Keywords: Clustering, haplotypes, linkage disequilibrium, software, visualization
INTRODUCTION
A haplotype is a configuration of alleles at neighboring sites along a chromosome. Because haplotypes provide the basic representation of genetic information across sites within individuals, tools for the analysis of haplotypic patterns are fundamental in diverse settings in population genetics and statistical genetics that require information on relationships among alleles across loci.
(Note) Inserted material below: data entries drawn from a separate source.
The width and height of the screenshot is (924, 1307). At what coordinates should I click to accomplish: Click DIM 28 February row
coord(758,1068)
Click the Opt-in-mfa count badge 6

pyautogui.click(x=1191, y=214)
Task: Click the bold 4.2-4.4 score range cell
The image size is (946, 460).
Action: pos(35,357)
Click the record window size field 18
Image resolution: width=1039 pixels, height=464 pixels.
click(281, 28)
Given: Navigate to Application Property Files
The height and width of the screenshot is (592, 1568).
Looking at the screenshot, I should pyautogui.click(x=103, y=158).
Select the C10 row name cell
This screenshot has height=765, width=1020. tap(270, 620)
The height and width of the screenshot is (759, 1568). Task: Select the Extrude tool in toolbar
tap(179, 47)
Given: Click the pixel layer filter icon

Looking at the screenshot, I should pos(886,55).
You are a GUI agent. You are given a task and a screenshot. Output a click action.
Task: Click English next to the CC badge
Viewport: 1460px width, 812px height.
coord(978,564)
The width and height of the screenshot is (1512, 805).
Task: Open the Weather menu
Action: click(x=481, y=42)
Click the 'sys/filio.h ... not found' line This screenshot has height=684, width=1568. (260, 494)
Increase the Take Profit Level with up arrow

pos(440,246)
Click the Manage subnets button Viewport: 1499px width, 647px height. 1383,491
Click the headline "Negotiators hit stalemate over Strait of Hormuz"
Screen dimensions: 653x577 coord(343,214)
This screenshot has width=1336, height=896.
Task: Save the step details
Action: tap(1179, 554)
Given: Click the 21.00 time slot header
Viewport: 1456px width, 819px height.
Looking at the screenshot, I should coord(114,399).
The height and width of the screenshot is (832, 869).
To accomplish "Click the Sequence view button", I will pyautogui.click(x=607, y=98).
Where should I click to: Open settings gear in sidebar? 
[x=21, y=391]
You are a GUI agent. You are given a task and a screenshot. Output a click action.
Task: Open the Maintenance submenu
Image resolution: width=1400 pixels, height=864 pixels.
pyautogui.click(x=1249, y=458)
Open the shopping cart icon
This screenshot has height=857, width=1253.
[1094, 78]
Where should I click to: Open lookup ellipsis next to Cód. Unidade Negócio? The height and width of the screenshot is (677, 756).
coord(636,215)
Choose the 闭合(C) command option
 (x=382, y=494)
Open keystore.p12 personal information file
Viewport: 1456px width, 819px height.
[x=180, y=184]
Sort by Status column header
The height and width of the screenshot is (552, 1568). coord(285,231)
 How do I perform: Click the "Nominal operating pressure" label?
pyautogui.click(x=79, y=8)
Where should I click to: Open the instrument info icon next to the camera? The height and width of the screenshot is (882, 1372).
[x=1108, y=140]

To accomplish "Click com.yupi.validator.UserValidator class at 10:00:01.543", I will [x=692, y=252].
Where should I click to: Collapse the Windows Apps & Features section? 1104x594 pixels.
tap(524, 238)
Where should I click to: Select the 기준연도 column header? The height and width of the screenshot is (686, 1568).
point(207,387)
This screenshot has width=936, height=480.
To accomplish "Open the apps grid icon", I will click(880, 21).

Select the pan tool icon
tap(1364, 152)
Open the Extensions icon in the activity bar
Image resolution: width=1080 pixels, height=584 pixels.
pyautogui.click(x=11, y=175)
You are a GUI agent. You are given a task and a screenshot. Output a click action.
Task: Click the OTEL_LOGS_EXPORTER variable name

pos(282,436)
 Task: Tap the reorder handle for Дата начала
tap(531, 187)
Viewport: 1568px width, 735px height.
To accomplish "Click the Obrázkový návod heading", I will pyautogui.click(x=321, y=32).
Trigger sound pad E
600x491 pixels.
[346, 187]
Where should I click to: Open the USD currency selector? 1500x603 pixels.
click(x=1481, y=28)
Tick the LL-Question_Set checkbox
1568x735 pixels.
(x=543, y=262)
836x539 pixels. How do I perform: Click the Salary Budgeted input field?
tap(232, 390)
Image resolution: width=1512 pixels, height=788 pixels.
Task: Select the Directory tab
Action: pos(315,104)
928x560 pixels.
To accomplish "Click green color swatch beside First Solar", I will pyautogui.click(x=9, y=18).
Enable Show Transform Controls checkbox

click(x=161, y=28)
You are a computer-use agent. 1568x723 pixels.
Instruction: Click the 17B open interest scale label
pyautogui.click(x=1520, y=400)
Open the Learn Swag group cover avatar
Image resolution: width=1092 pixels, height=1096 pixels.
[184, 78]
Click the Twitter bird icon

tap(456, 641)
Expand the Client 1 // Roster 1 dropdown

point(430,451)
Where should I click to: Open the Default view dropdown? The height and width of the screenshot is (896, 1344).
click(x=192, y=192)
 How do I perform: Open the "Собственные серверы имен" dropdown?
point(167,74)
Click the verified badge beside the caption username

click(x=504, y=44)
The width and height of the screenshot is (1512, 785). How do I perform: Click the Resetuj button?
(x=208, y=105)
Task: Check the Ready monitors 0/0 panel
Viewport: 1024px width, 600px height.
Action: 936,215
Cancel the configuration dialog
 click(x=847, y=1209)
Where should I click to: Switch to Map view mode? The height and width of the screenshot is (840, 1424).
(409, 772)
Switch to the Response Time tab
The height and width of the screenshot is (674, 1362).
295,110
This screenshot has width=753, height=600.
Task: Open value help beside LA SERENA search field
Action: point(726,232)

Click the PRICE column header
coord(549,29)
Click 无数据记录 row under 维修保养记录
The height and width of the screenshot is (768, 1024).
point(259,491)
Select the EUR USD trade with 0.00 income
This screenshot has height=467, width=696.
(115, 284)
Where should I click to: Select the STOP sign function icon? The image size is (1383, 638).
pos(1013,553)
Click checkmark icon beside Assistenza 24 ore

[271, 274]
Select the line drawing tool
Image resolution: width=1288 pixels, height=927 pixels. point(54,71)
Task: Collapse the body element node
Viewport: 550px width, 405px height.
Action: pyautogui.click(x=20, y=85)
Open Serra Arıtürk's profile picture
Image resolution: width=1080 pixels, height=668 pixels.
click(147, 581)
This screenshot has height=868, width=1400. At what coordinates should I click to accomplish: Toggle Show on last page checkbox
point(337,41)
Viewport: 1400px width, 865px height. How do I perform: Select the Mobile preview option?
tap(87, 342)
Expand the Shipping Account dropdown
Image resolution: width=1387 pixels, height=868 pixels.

As part of the analysis of haplotype patterns, visualizations of haplotypic data provide a basis for identifying features of interest, such as regions of high correlation of allelic status across adjacent sites (regions of high linkage disequilibrium, or LD), regions in which haplotypes vary greatly among two or more sets of individuals, or regions in which haplotype diversity in a population is elevated or reduced. Production of convenient haplotype visualizations has posed a considerable challenge, however, owing both to the difficulty of summarizing high-dimensional data without discarding important information and to the multiplicity of components of a haplotype data set that are useful to represent. These components include: the spatial array of loci along a chromosome, the variety of genetic types possible at a site or series of sites, the differences in the occurrence of these types across individuals or groups of individuals, and the co-occurrence of haplotype properties with other genetic features that vary along the genome.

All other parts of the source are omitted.